One hand. It is not yet too late.
Another hand. It is not yet too late.
One foot, another. Is really all over? Irresolutely he opens his eyes and sees the cross rise unsteadily and take root in the ditch. He sees how the hands of Jesus convulse under the strain, extend agonizingly, how the wounds spread and suddenly the collapsing abdomen sinks below the ribs. The arms stretch and stretch and grow thin and white, they twist at the shoulders, the wounds under the nails redden and expand; they threaten to tear in an instant.. But, they stop. All motion has stopped. Only the ribs move lightly, raised by His deep quick breathing.
On the very brow of the Earth rises the cross and on it hangs Jesus crucified. The terror and the dreams of Judas are accomplished—he rises from his knees (he had been kneeling for some reason) and looks around coldly. Thus may look some stern conqueror having purposed in his heart to visit ruin and death upon all as he takes one last look on the wealthy vanquished city, still living and noisy, but already spectral beneath the cold hand of death. And suddenly as clearly as his terrible triumph the Iscariot sees its ominous frailty. What if they realize? It is not yet too late. Jesus is still living. There He gazes with his beckoning, yearning eyes....

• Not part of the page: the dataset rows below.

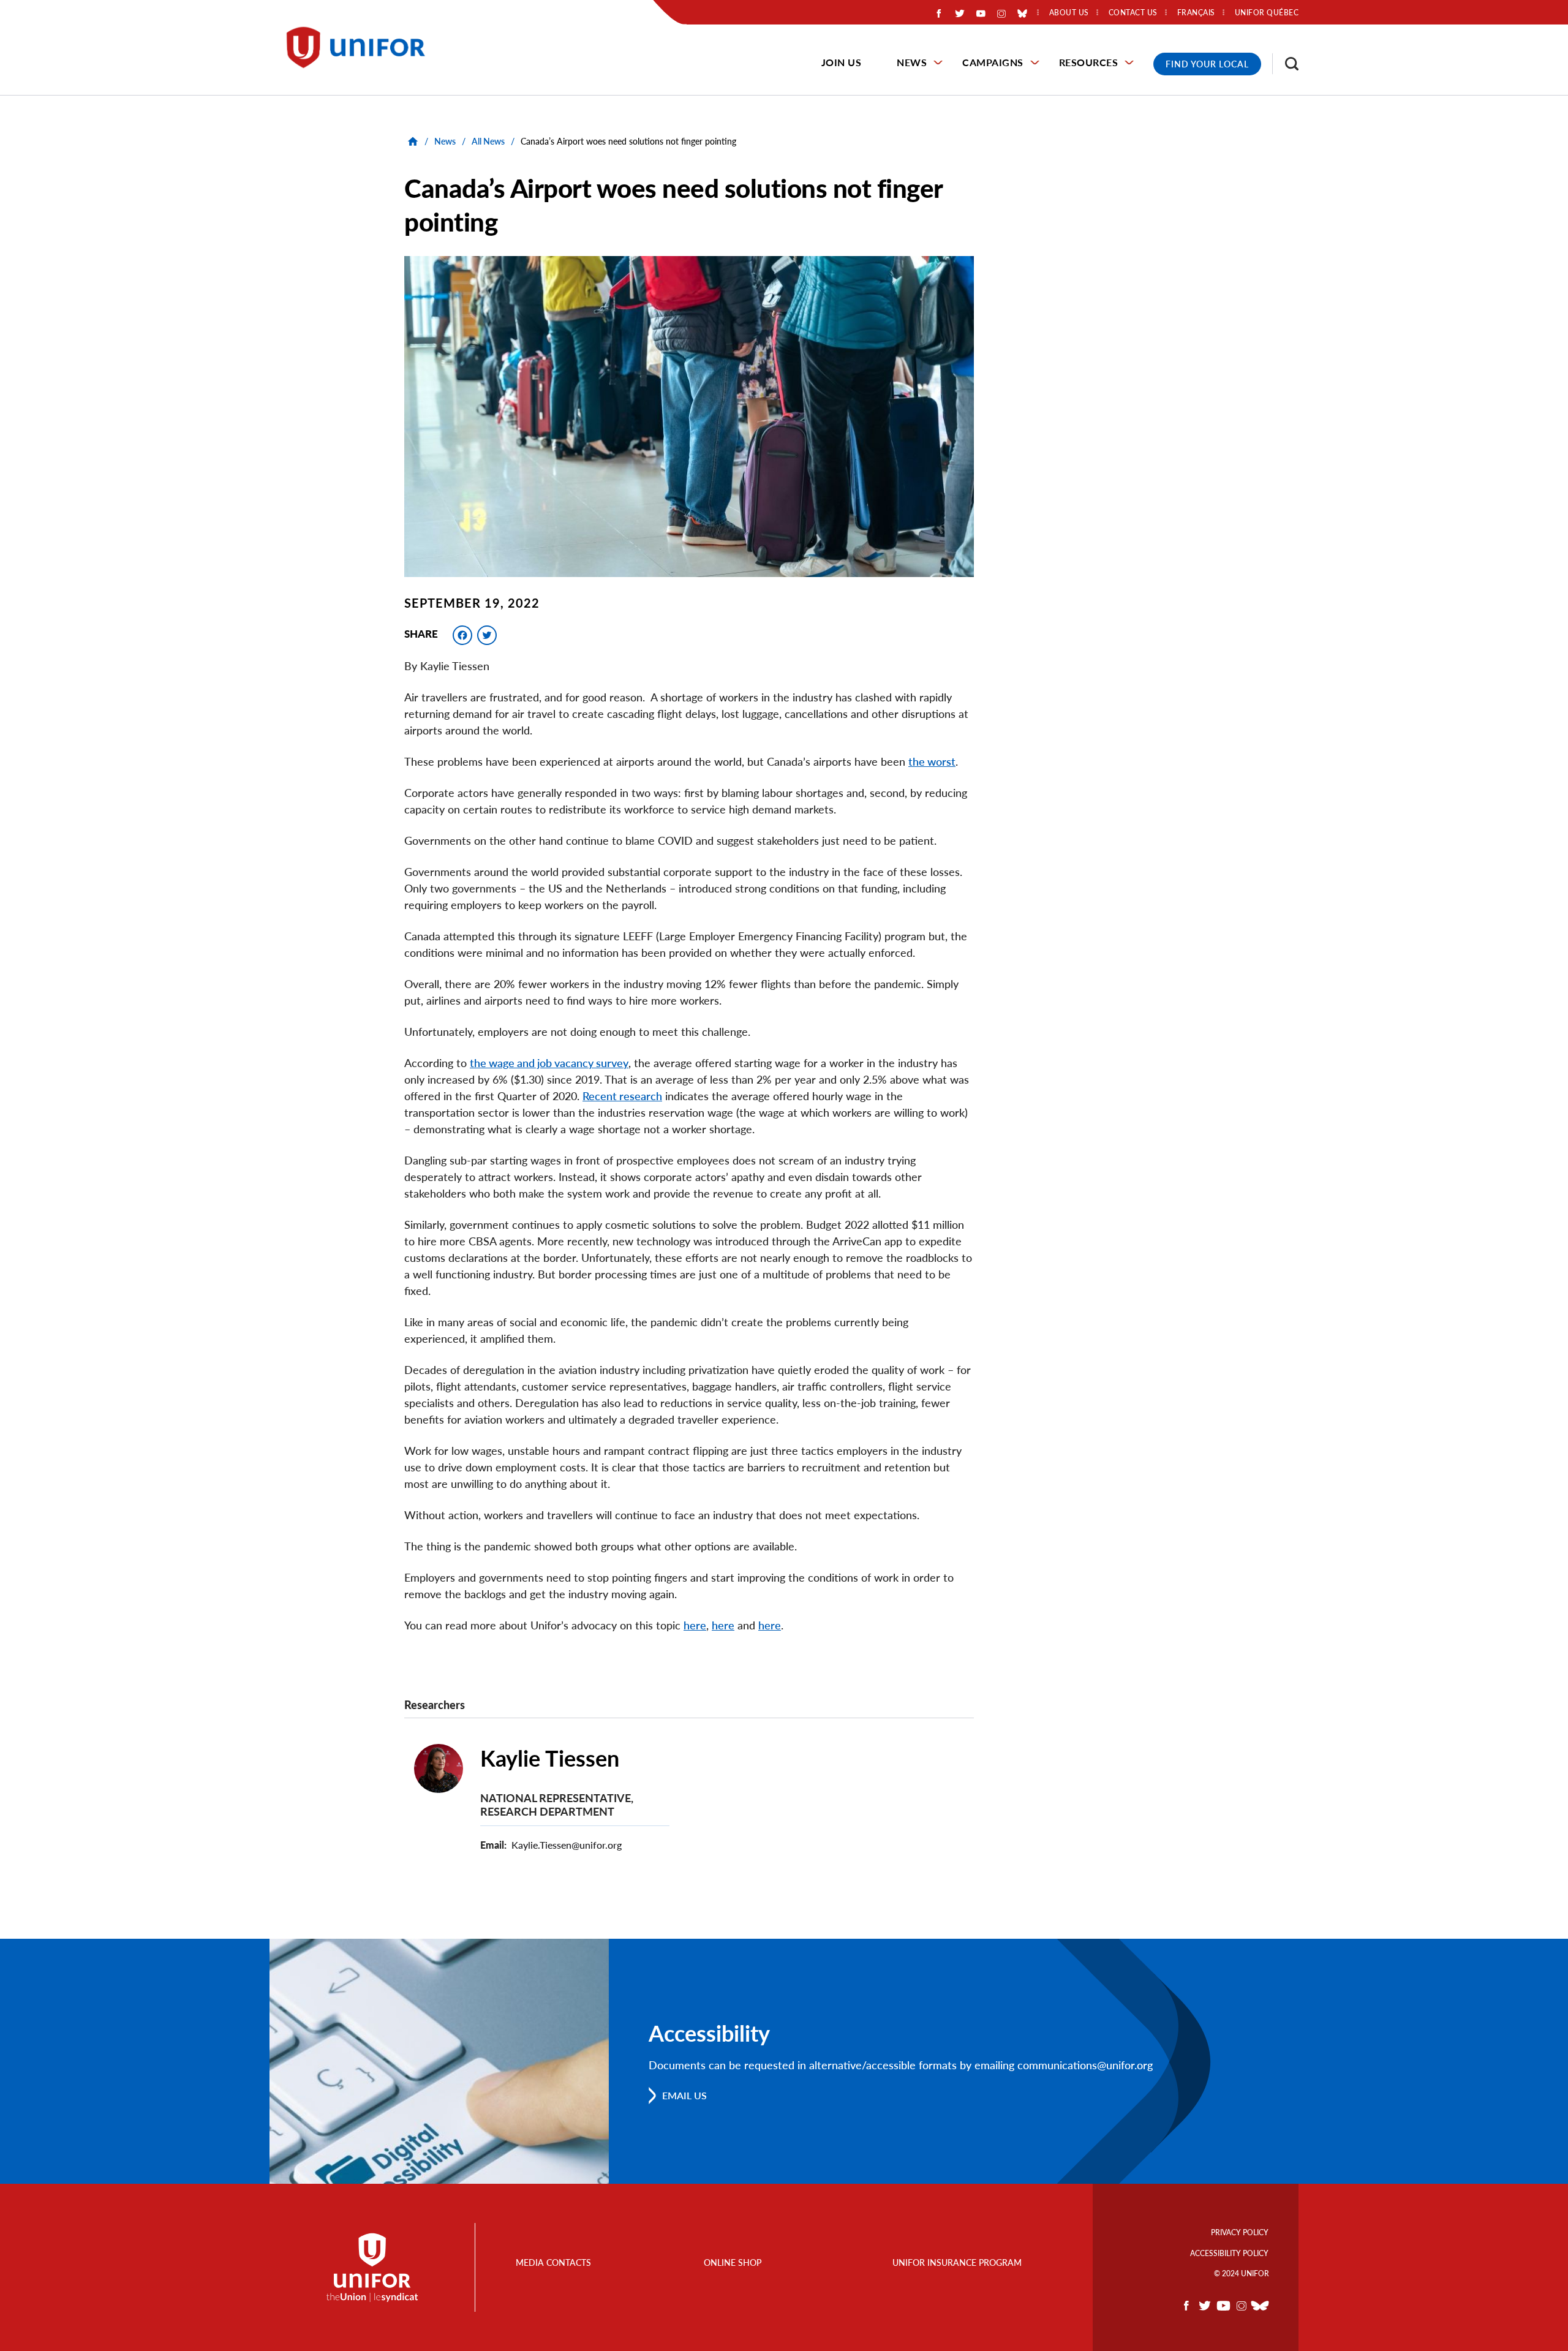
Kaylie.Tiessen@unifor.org (566, 1845)
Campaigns (992, 62)
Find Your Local (1207, 64)
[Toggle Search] (1285, 64)
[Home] (361, 47)
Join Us (841, 62)
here (695, 1625)
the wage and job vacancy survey (549, 1063)
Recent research (622, 1096)
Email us (684, 2095)
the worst (932, 761)
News (912, 62)
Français (1196, 13)
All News (488, 141)
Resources (1088, 62)
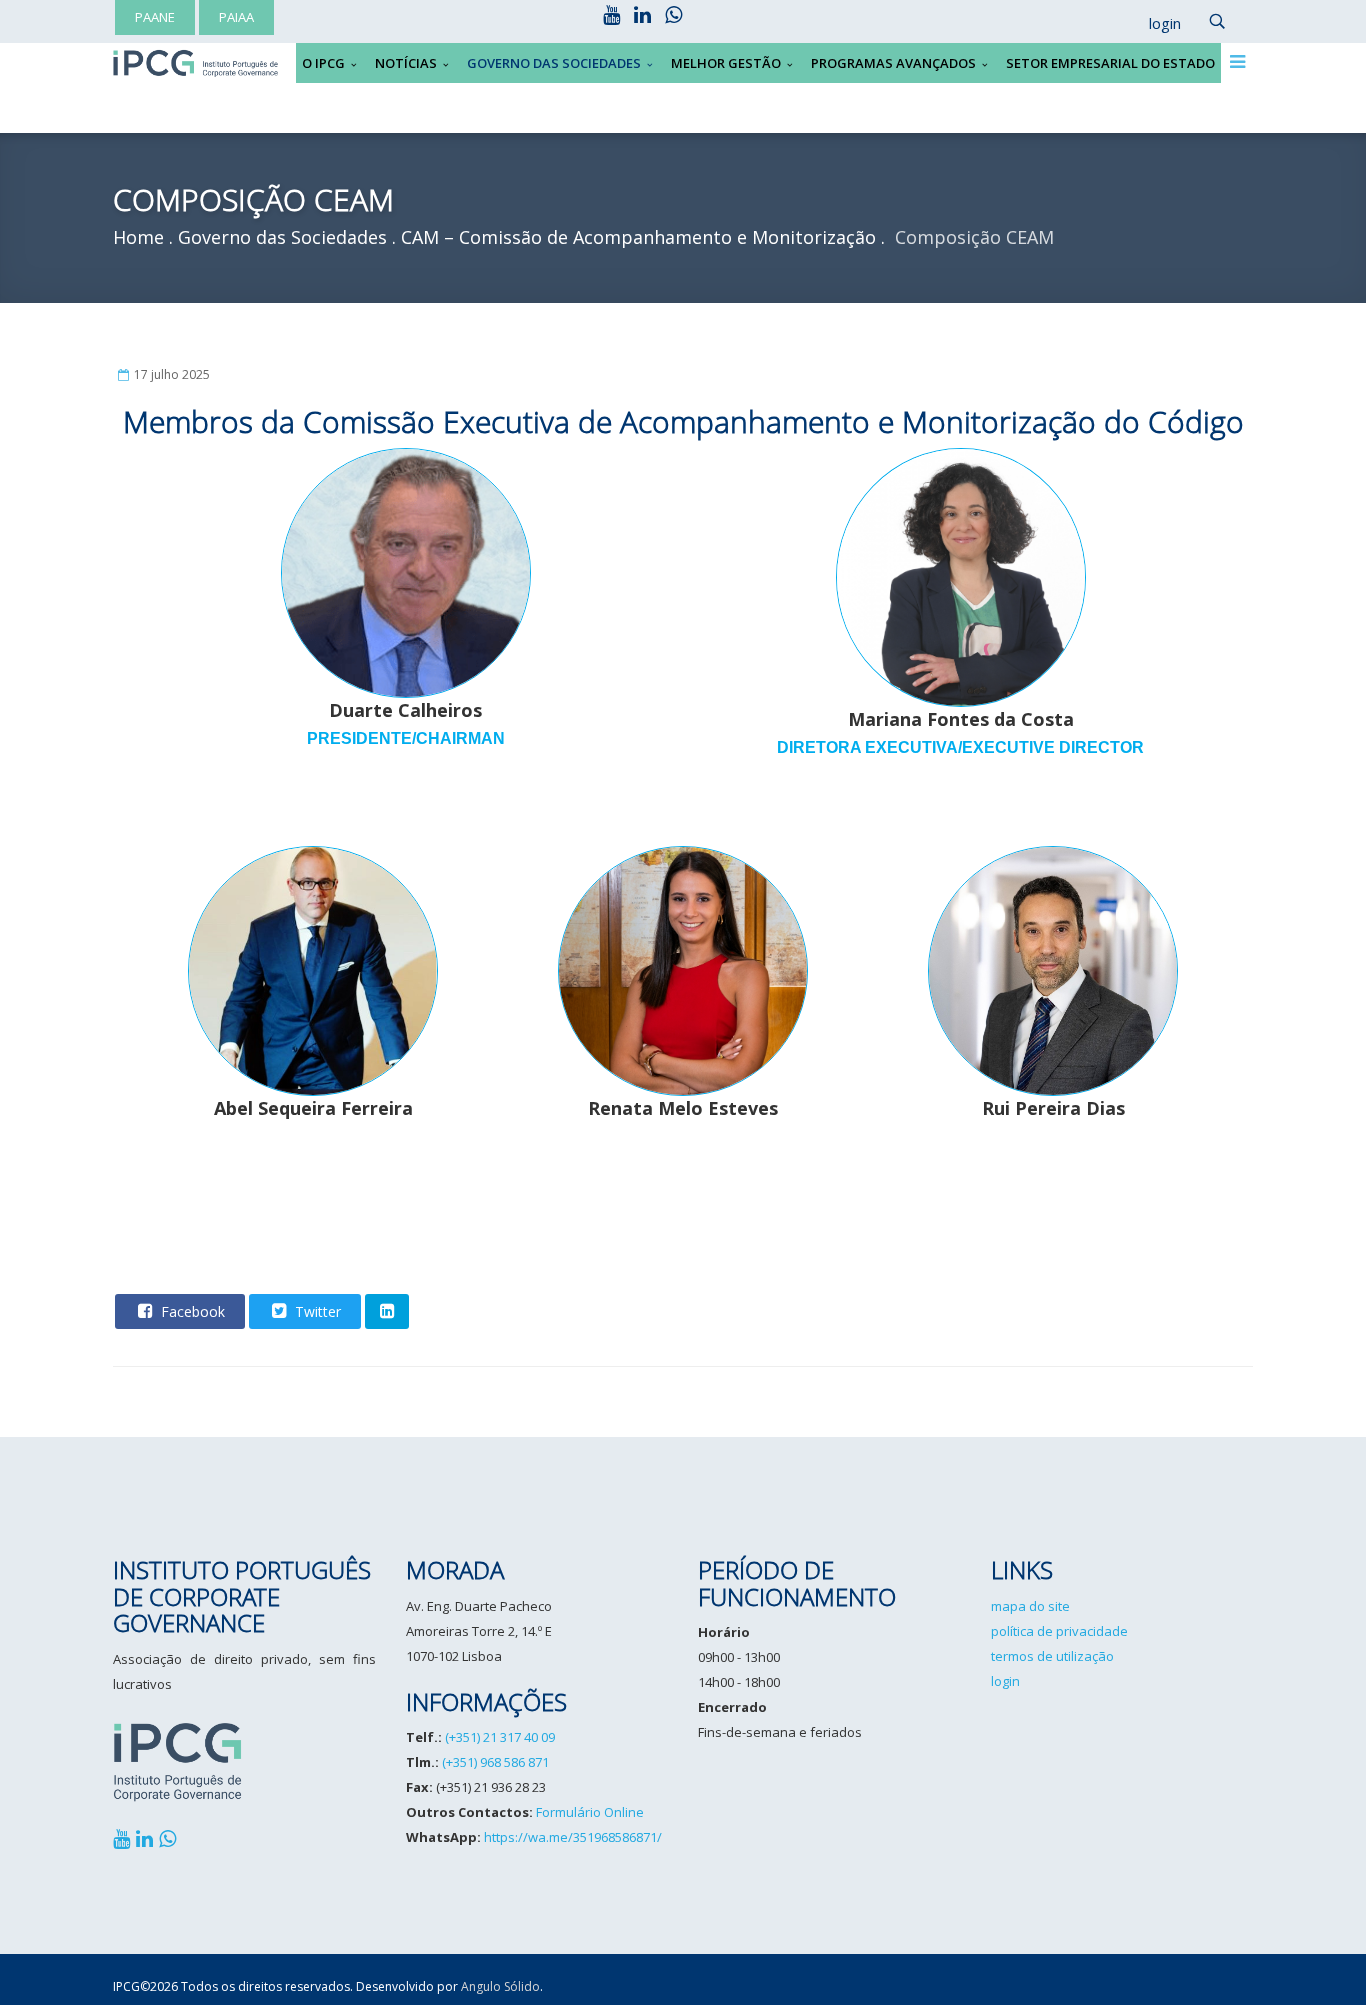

What can keep from tearing the thin veil that covers the eyes of the people, so thin that it almost is not? What if they suddenly comprehend? What if they move in one immense throng of men, women and children, silent, without shouting, and overwhelm the soldiers, drowning them in their own blood, root out the accursed cross and the hands of the survivors raise aloft upon the brow of the Earth the released Jesus? Hosannah! Hosannah!
Hosannah? No. Let Judas lie down on the ground, let him lie down and bare his teeth like a dog and watch and wait until they all rise. But what has happened to time? Now it stops and one longs to kick it onward, to lash it like a lazy ass, now it rushes on madly downhill, cutting off one’s breath, and one vainly seeks to steady oneself. There Mary Magdalene is weeping. There weeps the mother of Jesus. Let them weep. As if her tears meant anything, for that matter the tears of all the mothers, all the women in the universe!